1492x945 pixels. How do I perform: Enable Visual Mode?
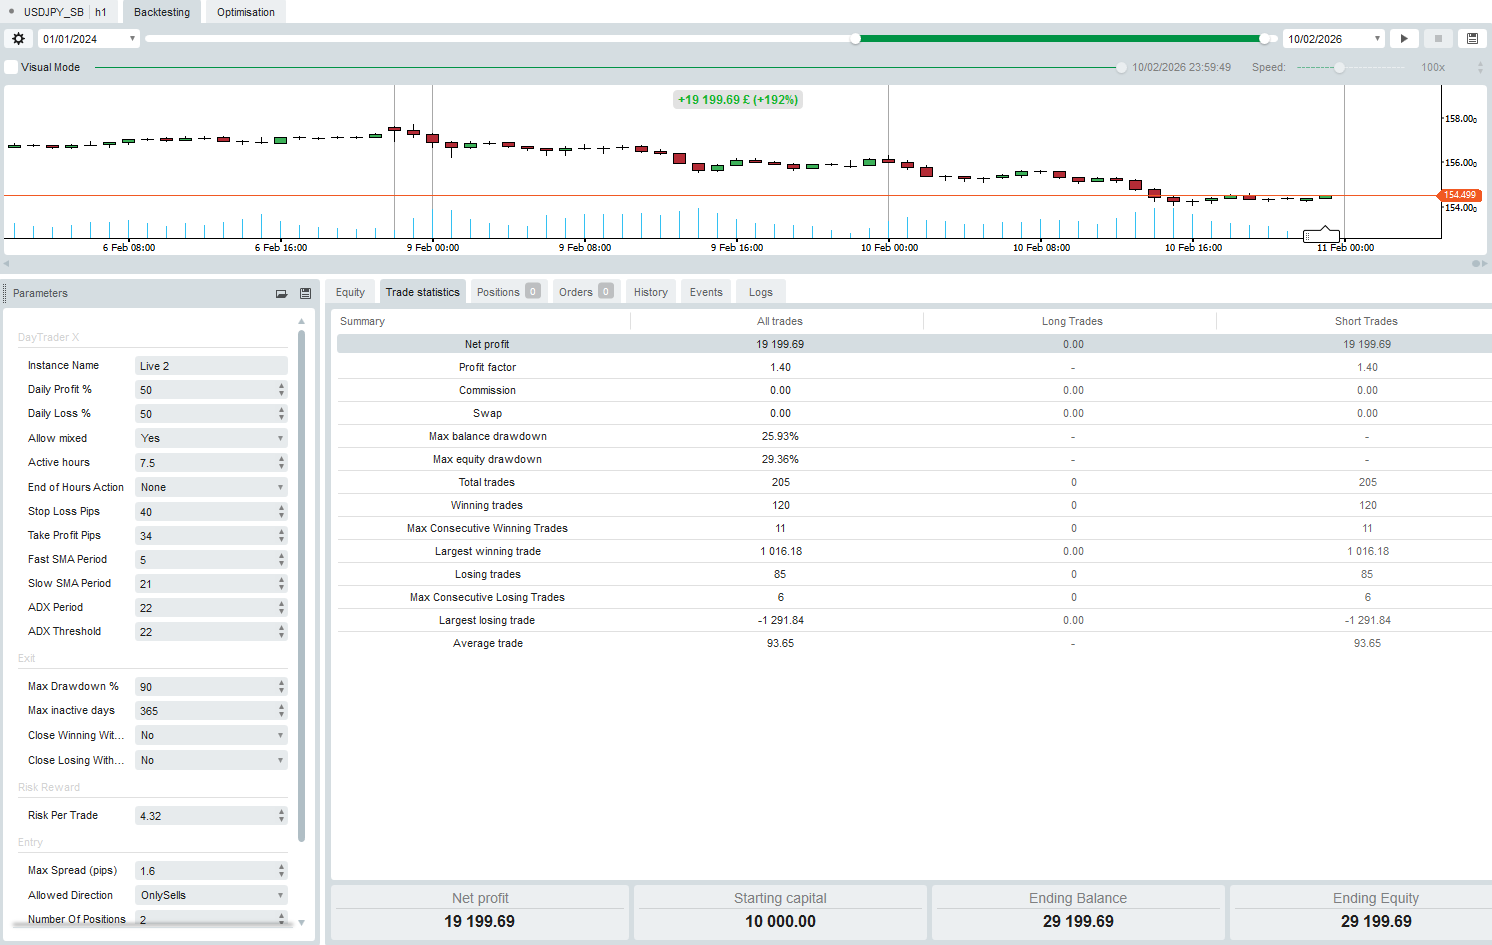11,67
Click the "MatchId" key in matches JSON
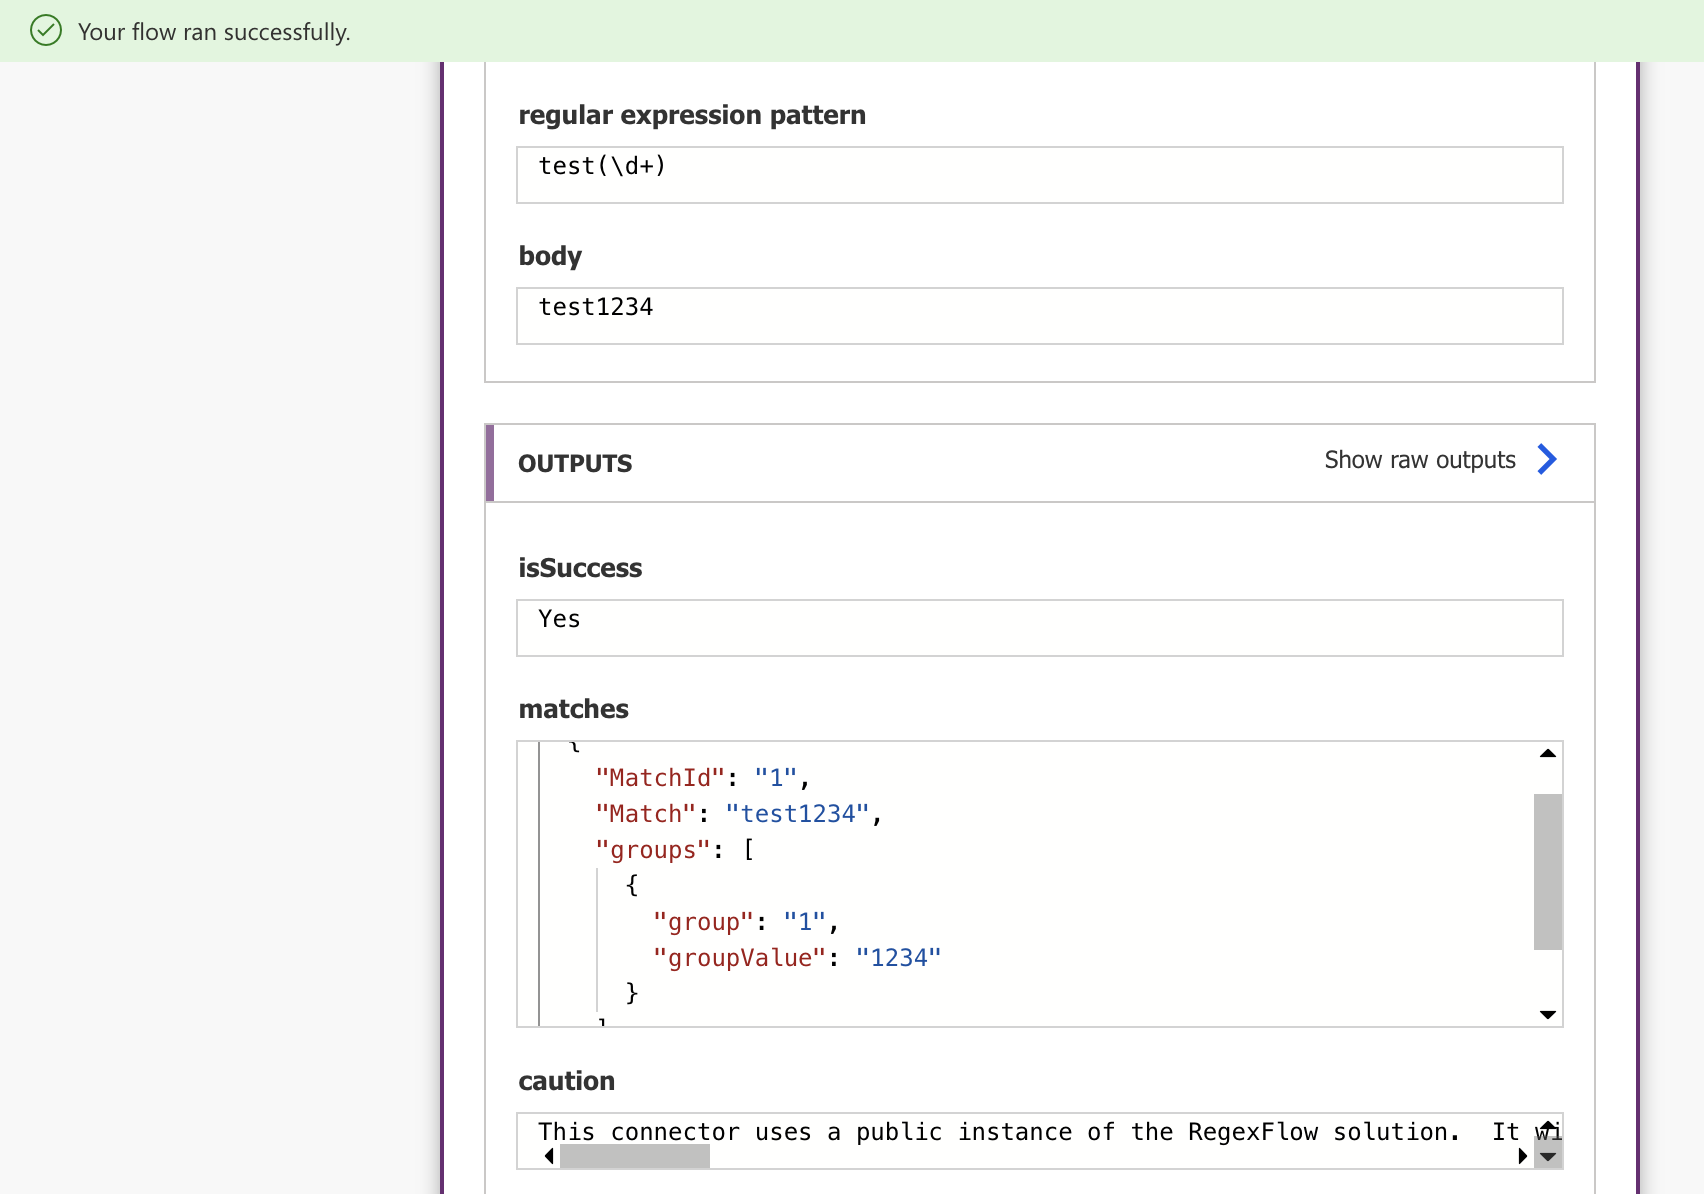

---

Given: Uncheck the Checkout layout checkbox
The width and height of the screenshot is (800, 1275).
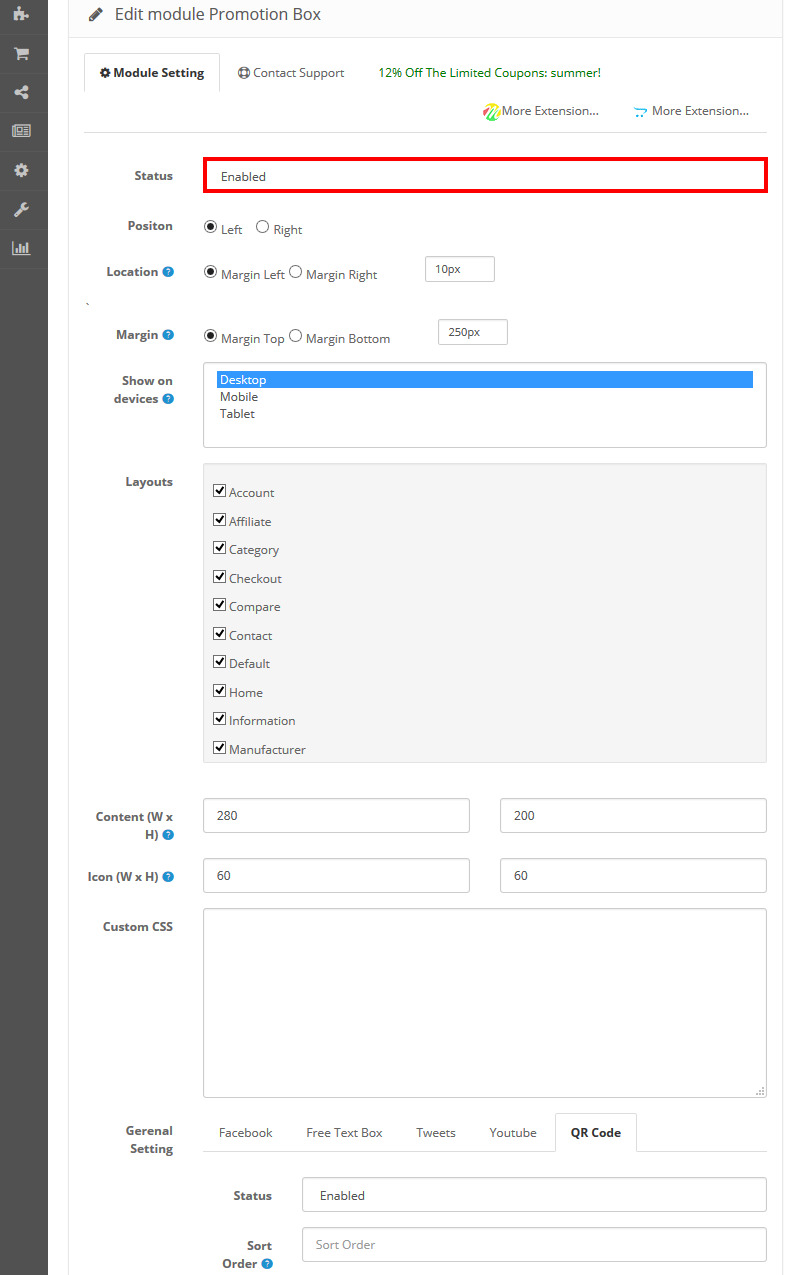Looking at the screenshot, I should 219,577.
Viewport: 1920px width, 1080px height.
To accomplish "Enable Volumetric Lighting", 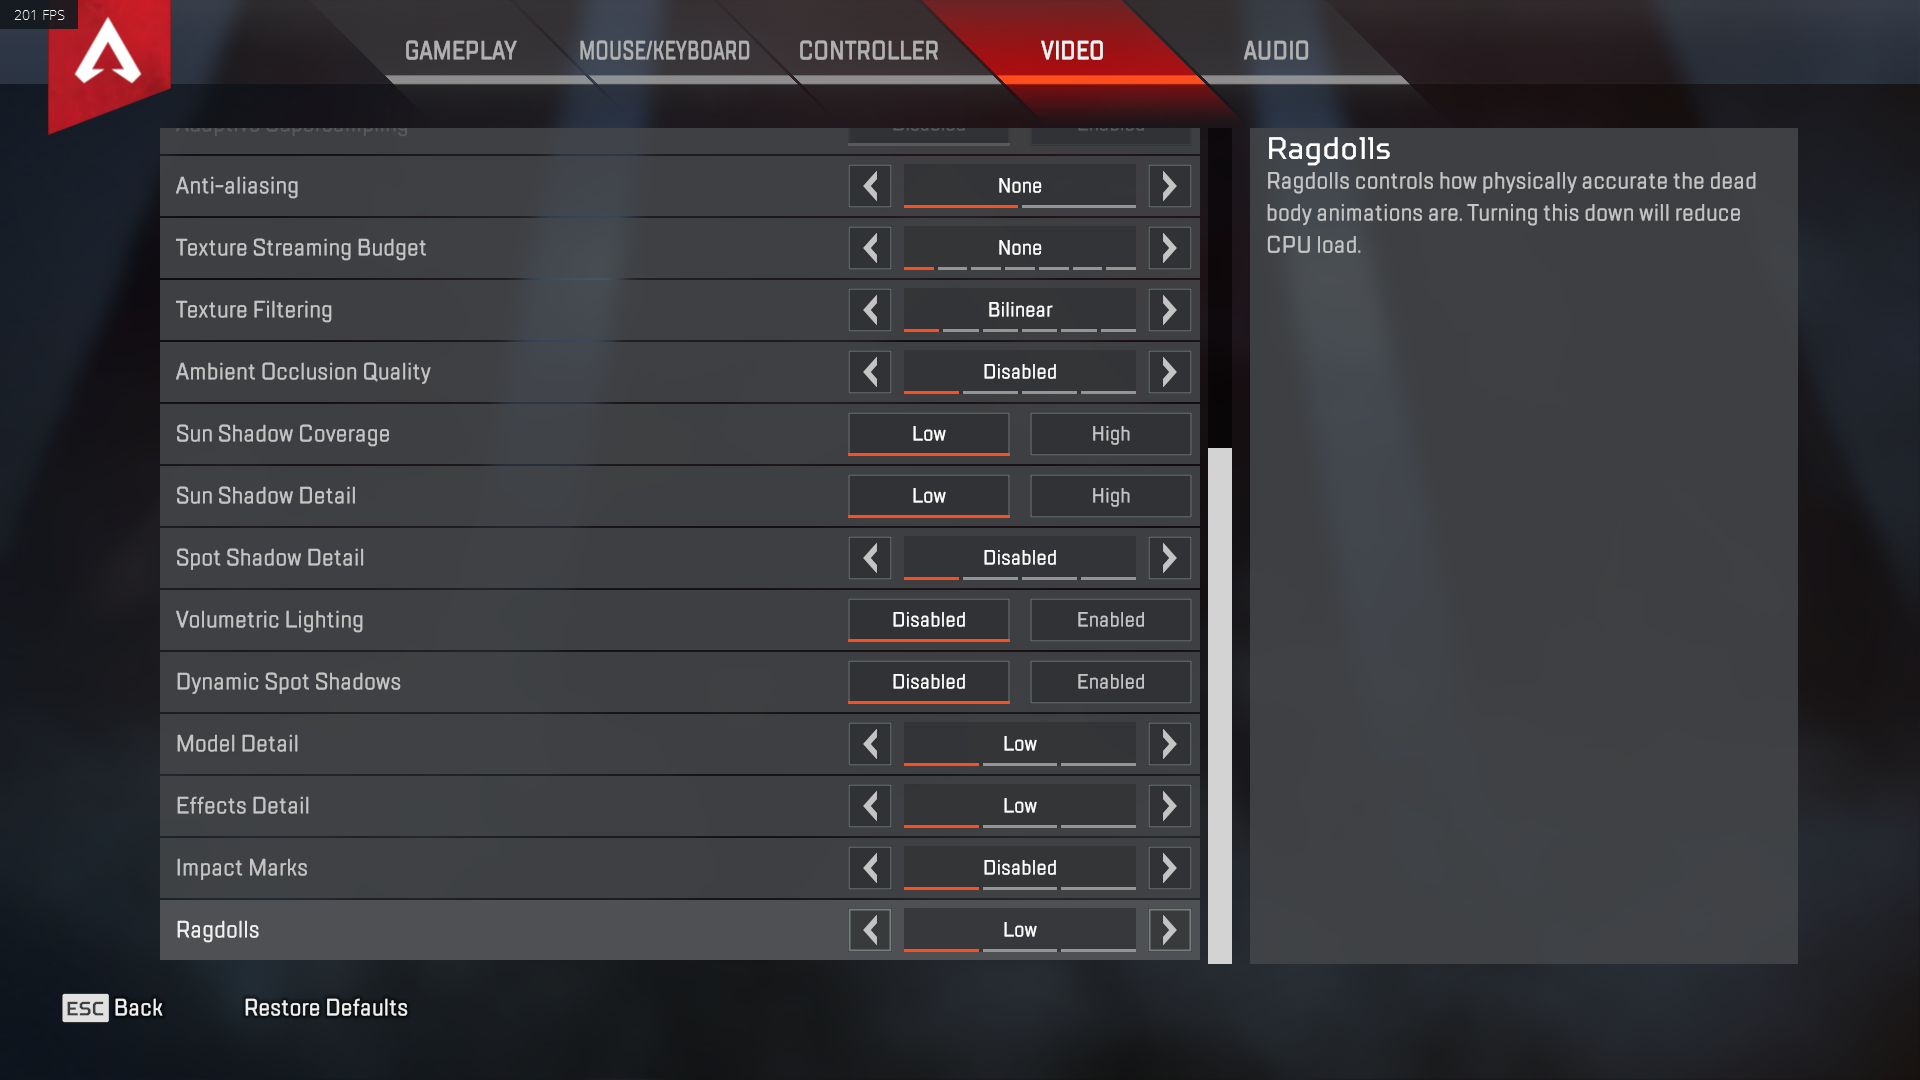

## SHORT EXERCISE
Quote the data exactly, from the line containing "1492x945 pixels. How" down to the line containing "in matches JSON", both included, and omit the pictures.

## WRITTEN RESPONSE
1492x945 pixels. How do I perform: Enable Visual Mode?
11,67
Click the "MatchId" key in matches JSON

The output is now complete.